* [Instructions for the task]: Read the records and gather each line that includes "agent".

* [Excerpted records]:
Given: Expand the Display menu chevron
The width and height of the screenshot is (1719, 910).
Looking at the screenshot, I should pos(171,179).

* * *

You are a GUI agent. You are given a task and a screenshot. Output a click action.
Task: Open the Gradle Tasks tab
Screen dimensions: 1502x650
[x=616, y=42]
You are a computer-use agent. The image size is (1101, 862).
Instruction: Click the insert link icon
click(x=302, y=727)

* [Answer section]:
You are a GUI agent. You are given a task and a screenshot. Output a click action.
You are a computer-use agent. The image size is (1101, 862).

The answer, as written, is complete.